En segundo lugar, Trump parece dispuesto a corregir el déficit comercial de Estados Unidos (que considera una transferencia de riqueza al extranjero) incluso socavando una fortaleza clave de la economía norteamericana: su capacidad para atraer inversiones a Wall Street. Alguien debería haberle explicado al presidente que su pretensión por corregir a toda costa dicho déficit —innecesaria mientras el dólar siga siendo moneda mundial de reserva— equivale a lanzarle al resto del mundo el mensaje de que ya no necesitan tanta inversión extranjera. Pues este es precisamente un buen momento para que Bruselas lance el mensaje contrario: nosotros sí queremos esa inversión. En este sentido, la histórica reforma constitucional que ha tenido lugar en Alemania para eliminar el freno a la deuda abre la puerta a un nuevo plan de inversión europeo, y a un reforzamiento de la demanda interna, que podrían impulsar al continente en la línea marcada por el Informe Draghi (innovación tecnológica, descarbonización, energía sostenible y seguridad económica). Es la hora de invertir, Alemania parece dispuesta a hacerlo y el Gobierno estadounidense va a dejar huérfano con sus medidas parte del ahorro internacional. Aprovechémoslo.
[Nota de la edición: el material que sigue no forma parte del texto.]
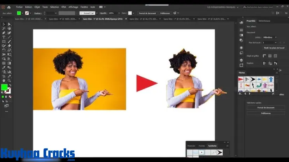Toggle the transparency grid icon
289x162 pixels.
pyautogui.click(x=275, y=56)
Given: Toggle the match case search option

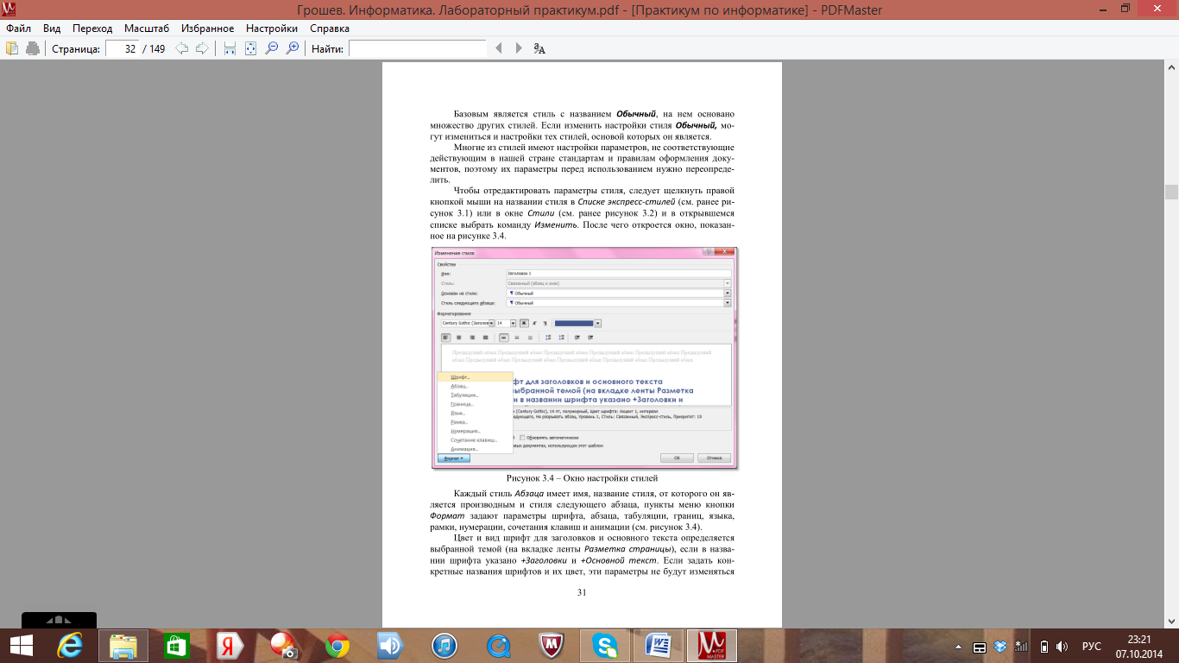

En tercer lugar, no podemos olvidar que la globalización de estas últimas décadas ha dejado importantes beneficios económicos, pero también fuertes costes concentrados en determinados grupos sociales. Los demócratas no atendieron al impacto que tuvo la desindustrialización en determinadas comunidades de Estados Unidos, sirviéndole en bandeja al trumpismo la oportunidad de explotar el descontento social. Haríamos bien en tomar nota en Europa.

La UE debe consolidar una política industrial que le permita alcanzar una cierta relocalización productiva en su territorio, así como la autonomía estratégica —esa que Trump intenta conseguir por la vía comercial—. Pero debemos hacerlo asegurando simultáneamente la cohesión social, el Estado de bienestar y la compensación económica a aquellos grupos que puedan experimentar costes en el proceso. Esta no sólo es nuestra seña de identidad, es también nuestra garantía de futuro.

Finalmente, corregir los actuales desequilibrios comerciales debe ser un objetivo adicional. Keynes ya planteó en 1944 una propuesta para desarrollar un sistema más simétrico y cooperativo, en el que tanto países deudores como acreedores asumiesen cambios en sus políticas nacionales para hacer más sostenible el comercio internacional. Se intentaba superar con ello la concepción tradicional que hace recaer sobre las economías con déficit externo todos los ajustes macroeconómicos. Sin embargo, su propuesta nunca llegó a asumirse y hoy seguimos sin tener instrumentos para corregir estos desequilibrios comerciales.

La estrategia que aquí planteamos al menos permitiría avanzar en esa dirección. Los superávits comerciales sostenidos (como los de Alemania y otros países europeos) no son el mero resultado de ventajas competitivas, sino que responden también a políticas nacionales que limitan el consumo doméstico y la inversión interna. Impulsar un plan de inversión que eleve la demanda interna en la UE no solo ayudaría a sortear los efectos recesivos asociados a los nuevos aranceles, e incrementaría la productividad. También equilibraría progresivamente las relaciones comerciales de la UE con Estados Unidos, reduciendo el fuerte superávit que algunos países tienen con la economía norteamericana y, con ello, las tensiones con quien debiera seguir siendo un socio preferente.